Lutisse, with slight anger, said, "Mathena, where were you? I've been
calling for you several times."
The servant merely replied, "I've been out, madame, on errands. You see, there was a shortage of wine and fresh meat, so I..."
"Enough!," shouted Lutisse. "Your excursions to the markets have become quite frequent these days. Now tell me the truth."
Mathena, her face trying hard not to show its guilt, knew she was cornered. No hedging this time, she thought. She had, after all, been in Madame Lemer's employ for so many years. She was privy to many family secrets, including particulars about Jehanne and Ameline. It's not good to keep something like this from Madame Lemer; the lady has a right to know.
"I-I've been visiting her, madame. She's back in Paris; she arrived
several days ago. I only went to help her get settled and all. Please don't
be angry with me, madame, but she swore me to secrecy."
Mathena gauged her mistress' reaction, then continued, "I also heard, from Madame Poulin, Minister Frollo's housekeeper, that your nephew, Jacques Bellot, has been released from prison."

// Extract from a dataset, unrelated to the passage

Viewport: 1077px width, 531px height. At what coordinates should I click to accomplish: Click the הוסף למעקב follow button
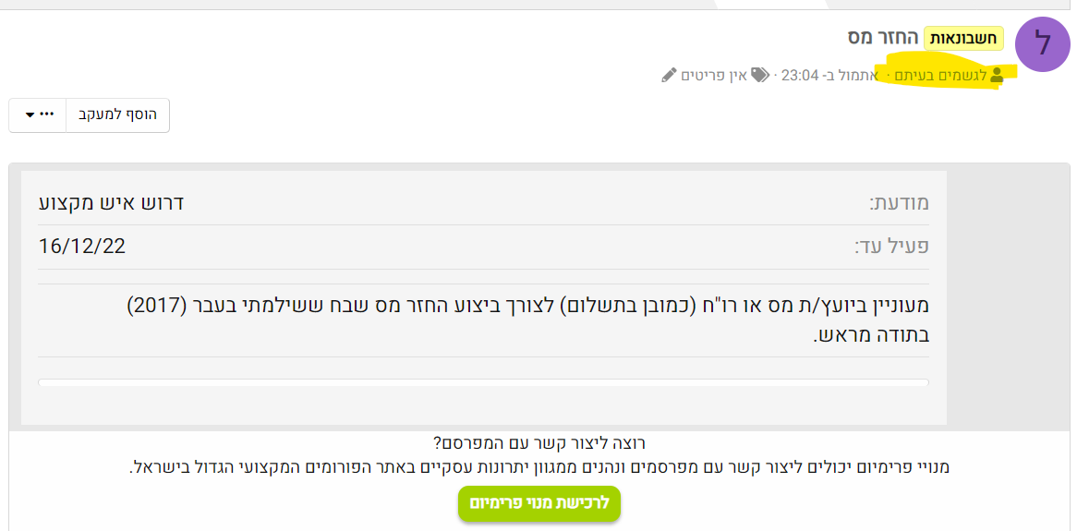tap(117, 115)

Lutisse Lemer, in light of this news, despaired over what might transpire if the Bellot children ever crossed paths. Such a meeting should never take place, not if Ameline knows what's good for her. And why, Lutisse wondered, would Ameline dare show her face in Paris after all the havoc she and her mother wrought? A sick feeling came over Lutisse; she positively knew Ameline returned to town to settle "unfinished business". That unfinished business would be Jacques Bellot and Claude Frollo.
Without hesitating, Lutisse said to Mathena, "Get out our best attire. We are going to the festival tomorrow."
"The Feast of Fools? But, madame, you've hadn't attended in so many years. Are you sure you will be strong enough...?"
Lutisse grew impatient. "Confound it, Mathena! If I know my niece, she will be there, probably setting her sights on another hapless soul."